Luis Enrique no tendrá cláusula de rescisión porque entendemos que si un entrenador quiere salir debería hablar con nosotros. Estableciendo una cláusula el diálogo se puede evitar”. Luis Rubiales, el presidente de la Real Federación Española de Fútbol, dejó ese recado a Julen Lopetegui y al Real Madrid durante la rueda de prensa que sirvió para anunciar la contratación de Luis Enrique (Gijón, 48 años) como nuevo entrenador de la selección española. No pareció una pulla gratuita. A fin de cuentas, de no mediar el fichaje del ex entrenador por el club blanco a dos días de iniciarse el Mundial de Rusia 2018, Rubiales no estaría donde estaba esta mañana de lunes, haciendo lo que estaba haciendo. 

La elección del asturiano no contenta a todo el mundo en España. Por currículo, parece incuestionable: Luis Enrique fue un habitual de la selección como jugador (62 partidos) y su nariz ensangrentada por un codazo de Mauro Tassotti en los cuartos de final del Mundial de Estados Unidos 1994 es una imagen imborrable para la afición española; su trayectoria de entrenador, con episodios en la Roma y el Celta de Vigo, culmina en un trienio memorable en el Barcelona, con una Champions League, dos Ligas, tres Copas del rey, un Mundial de Clubes, una Supercopa de Europa y otra de España. Además, tras un año sabático, su nombre se relacionaba con el de algunos de los principales clubes europeos con banquillo vacante. 

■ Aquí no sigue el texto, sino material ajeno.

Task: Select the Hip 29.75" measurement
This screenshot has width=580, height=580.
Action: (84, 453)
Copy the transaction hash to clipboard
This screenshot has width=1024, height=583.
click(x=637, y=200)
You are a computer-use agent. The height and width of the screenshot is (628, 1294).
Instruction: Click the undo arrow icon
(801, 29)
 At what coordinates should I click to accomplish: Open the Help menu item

Pero Luis Enrique es también un tipo de genio, arisco en su trato con la prensa y que no se maneja bien con las relaciones públicas, muy necesarias en un cargo como el que va a ocupar. Además, para esa parte de la afición tan vigilante en cuestiones de nacionalismo español y que sospecha del compromiso de jugadores como Gerard Piqué, el nuevo seleccionador es una figura controvertida: jugó en el Real Madrid y en el Barça, pero acabó identificándose mucho más con el club catalán y todo cuanto representan los blaugrana. En un vestuario donde ahora la capitanía y buena parte de las taquillas las ocupan símbolos del Madrid, hay quien teme por la armonía de un equipo tan sujeto a los vaivenes del duopolio futbolístico en España. 

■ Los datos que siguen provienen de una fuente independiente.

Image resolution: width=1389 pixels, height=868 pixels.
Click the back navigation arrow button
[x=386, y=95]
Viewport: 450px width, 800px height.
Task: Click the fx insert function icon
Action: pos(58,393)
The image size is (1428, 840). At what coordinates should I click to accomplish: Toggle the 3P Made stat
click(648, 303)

“Viene a intentar que la selección gane, que ese es su cometido, y luego pues la relación (con la prensa), intentaremos que aunque sea escasa, sea la mejor posible”, explicó Rubiales a los periodistas. También, para despejar las otras suspicacias, remarcó que “fue relativamente sencillo llegar a un acuerdo con Luis Enrique porque él quería ser seleccionador español. Tenía ofertas tremendamente importantes. Económicamente era imposible que llegáramos a sus números y él ha puesto mucho de su parte porque si no, habría sido imposible”. Su vínculo con la Federación será por dos años. 

La elección del entrenador viene avalada por el nuevo director deportivo de la institución, el ex portero de Atlético de Madrid y Deportivo de La Coruña José Francisco Molina. Tras una breve experiencia como preparador en categorías formativas y en la India, asume la vacante que dejó Fernando Hierro tras su mala experiencia como entrenador de emergencia en Rusia 2018. Molina, antes de que el presidente confirmase el nombre del entrenador, describía así el perfil futbolístico del técnico que buscaba: “Que sea un entrenador moderno. Creo que no hay que variar mucho el estilo de jugar de la selección. Pero hay que hacer algunas modificaciones. No hay que tirar todo por la borda como si nada de lo que se ha estado haciendo valiese”. 

Vamos, exactamente lo que hizo Luis Enrique con el Barcelona post-Guardiola y que ahora necesita una España que va perdiendo referentes sobre el césped.